Anthropic released a new AI model called Claude Feibel 5 on Sept. 9, 2024 [1].

The launch marks the first time the U.S.-based company has made one of its high-performance models publicly available. This move allows a wider audience to access advanced AI capabilities while testing the company's ability to manage the risks associated with open access.

According to company data, Claude Feibel 5 provides performance equivalent to the Claude Mythos model [2], which remains unreleased. By bridging this gap, Anthropic aims to provide state-of-the-art utility to the general public without sacrificing the stability of its internal research pipeline.

To prevent the misuse of the technology, Anthropic implemented specific security safeguards [1]. The system is designed to identify queries related to cyber attacks, or the creation of biological and chemical weapons.
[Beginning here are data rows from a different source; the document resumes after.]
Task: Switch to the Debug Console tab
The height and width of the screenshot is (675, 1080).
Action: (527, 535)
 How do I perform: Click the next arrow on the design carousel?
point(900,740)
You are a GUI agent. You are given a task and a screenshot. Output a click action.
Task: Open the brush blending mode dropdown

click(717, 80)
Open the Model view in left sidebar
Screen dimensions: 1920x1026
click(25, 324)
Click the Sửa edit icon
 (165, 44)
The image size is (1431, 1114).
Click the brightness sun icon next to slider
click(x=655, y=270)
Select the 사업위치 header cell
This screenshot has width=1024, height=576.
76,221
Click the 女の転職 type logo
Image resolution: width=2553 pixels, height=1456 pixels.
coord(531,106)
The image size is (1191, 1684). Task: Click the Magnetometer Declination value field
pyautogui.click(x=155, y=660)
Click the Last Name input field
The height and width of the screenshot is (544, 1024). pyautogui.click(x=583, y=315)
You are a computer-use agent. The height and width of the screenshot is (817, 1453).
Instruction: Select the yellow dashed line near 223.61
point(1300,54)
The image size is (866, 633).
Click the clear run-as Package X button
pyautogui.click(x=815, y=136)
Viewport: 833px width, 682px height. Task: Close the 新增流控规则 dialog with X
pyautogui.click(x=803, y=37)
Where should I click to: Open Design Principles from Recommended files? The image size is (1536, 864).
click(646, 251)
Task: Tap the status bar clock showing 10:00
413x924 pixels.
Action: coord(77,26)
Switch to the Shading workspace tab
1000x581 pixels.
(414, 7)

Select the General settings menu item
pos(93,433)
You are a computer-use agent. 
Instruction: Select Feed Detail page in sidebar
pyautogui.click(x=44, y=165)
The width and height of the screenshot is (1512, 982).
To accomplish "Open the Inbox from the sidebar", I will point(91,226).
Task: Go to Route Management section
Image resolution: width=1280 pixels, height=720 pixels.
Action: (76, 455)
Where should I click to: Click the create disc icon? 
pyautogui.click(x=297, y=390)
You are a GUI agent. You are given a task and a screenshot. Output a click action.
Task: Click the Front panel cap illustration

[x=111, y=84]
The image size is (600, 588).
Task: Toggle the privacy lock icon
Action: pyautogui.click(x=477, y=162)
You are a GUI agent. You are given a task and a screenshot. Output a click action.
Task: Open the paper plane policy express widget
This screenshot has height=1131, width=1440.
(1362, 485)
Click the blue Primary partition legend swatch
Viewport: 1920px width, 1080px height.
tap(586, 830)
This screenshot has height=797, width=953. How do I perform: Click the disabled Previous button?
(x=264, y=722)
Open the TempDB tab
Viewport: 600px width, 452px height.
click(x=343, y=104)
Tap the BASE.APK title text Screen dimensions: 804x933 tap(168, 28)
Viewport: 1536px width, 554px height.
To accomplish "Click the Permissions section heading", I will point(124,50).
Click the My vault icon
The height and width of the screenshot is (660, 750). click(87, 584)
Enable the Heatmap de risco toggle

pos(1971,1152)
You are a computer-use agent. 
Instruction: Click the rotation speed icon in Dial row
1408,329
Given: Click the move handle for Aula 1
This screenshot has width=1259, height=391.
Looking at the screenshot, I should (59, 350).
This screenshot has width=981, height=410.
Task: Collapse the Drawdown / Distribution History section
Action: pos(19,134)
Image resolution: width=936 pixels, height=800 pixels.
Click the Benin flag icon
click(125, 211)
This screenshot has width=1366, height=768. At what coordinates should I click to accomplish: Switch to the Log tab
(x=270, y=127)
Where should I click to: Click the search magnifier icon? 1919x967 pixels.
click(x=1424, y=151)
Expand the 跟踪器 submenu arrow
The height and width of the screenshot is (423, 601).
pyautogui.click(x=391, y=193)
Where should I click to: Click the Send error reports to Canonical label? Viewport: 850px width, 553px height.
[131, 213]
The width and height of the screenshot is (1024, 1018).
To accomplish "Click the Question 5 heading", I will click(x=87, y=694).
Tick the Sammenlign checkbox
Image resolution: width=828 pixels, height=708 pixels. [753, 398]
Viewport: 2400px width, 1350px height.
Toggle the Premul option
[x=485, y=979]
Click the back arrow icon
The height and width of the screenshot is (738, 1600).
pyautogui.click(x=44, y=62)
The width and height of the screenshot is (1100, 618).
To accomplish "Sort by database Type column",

When the model detects such prompts, it routes the query to a weaker model [1].

This routing mechanism ensures that the most capable version of the AI cannot be leveraged to generate dangerous instructions. By diverting risky requests to a less capable system, the company seeks to mitigate the potential for large-scale harm while maintaining the model's general utility for benign tasks [1].

Anthropic, headquartered in the San Francisco Bay Area, continues to focus on the balance between model transparency and safety [1]. The deployment of Claude Feibel 5 serves as a test case for how the company handles the tension between public availability and the prevention of catastrophic misuse [2].

Claude Feibel 5 provides performance equivalent to the Claude Mythos model

The release of Claude Feibel 5 demonstrates a shift in Anthropic's strategy toward public accessibility. By implementing a 'divert-to-weaker-model' security architecture, the company is attempting to solve the 'dual-use' dilemma—where a tool is useful for productivity but dangerous in the wrong hands—without resorting to a total blackout of the technology.